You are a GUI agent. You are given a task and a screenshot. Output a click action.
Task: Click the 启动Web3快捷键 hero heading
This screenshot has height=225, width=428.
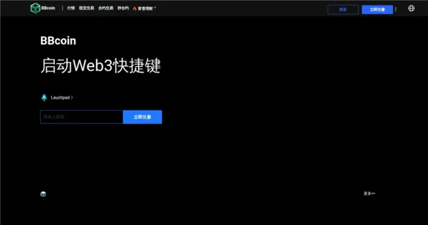tap(101, 66)
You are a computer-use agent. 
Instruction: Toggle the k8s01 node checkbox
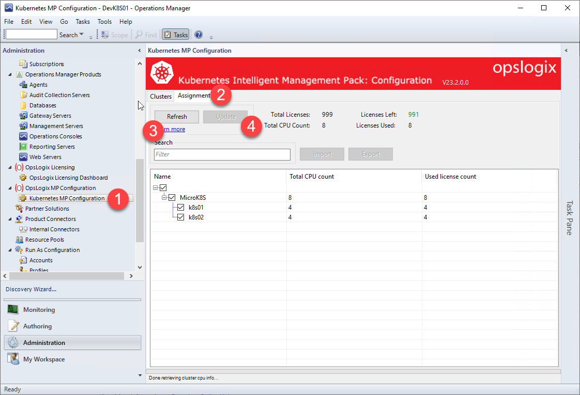click(x=180, y=207)
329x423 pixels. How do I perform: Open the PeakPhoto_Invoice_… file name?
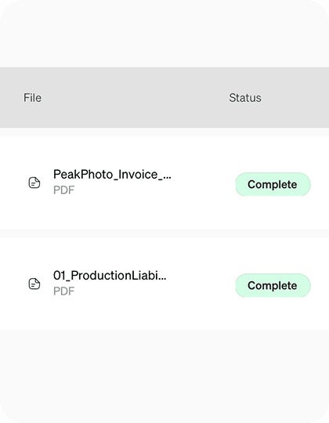pos(112,175)
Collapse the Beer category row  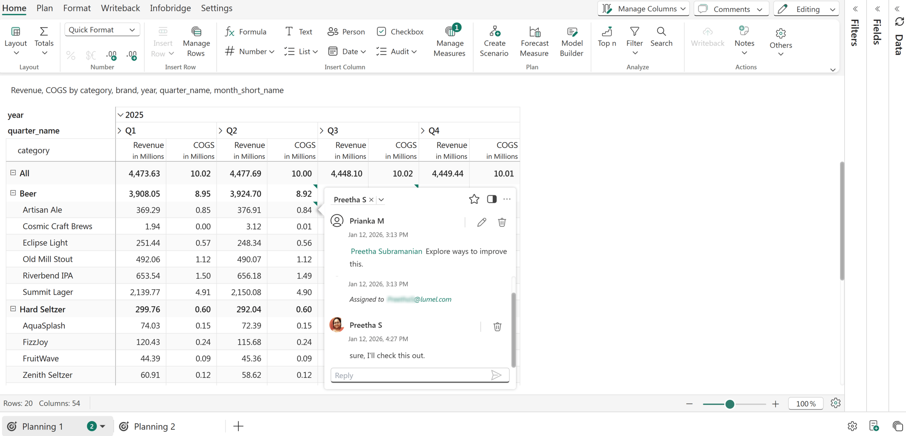point(13,193)
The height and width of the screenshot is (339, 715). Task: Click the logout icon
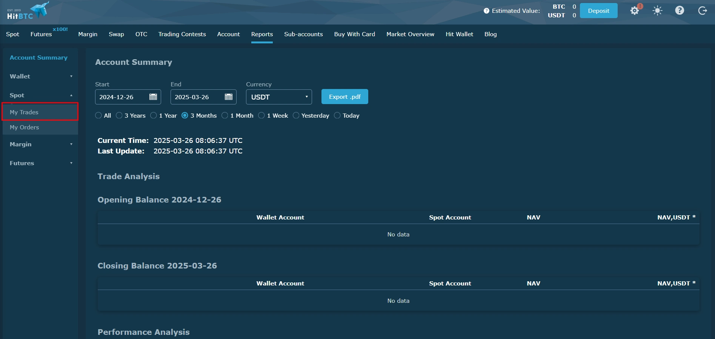coord(702,11)
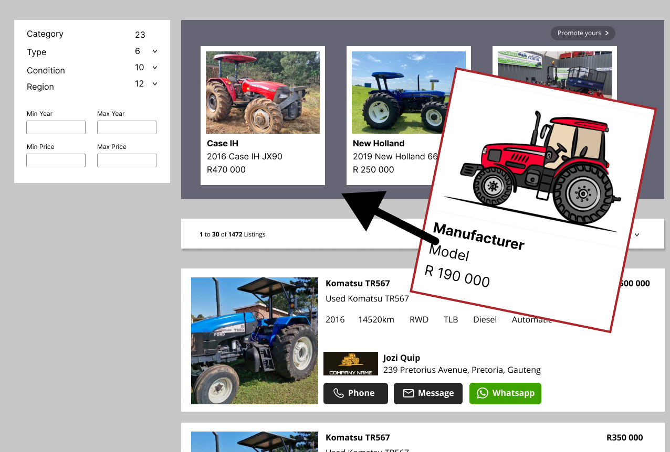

## What you will do
Locate the lines above that hold the word "agent". Show every one of them.

## Task result
You are a GUI agent. You are given a task and a screenshot. Output a click action.
You are a computer-use agent. 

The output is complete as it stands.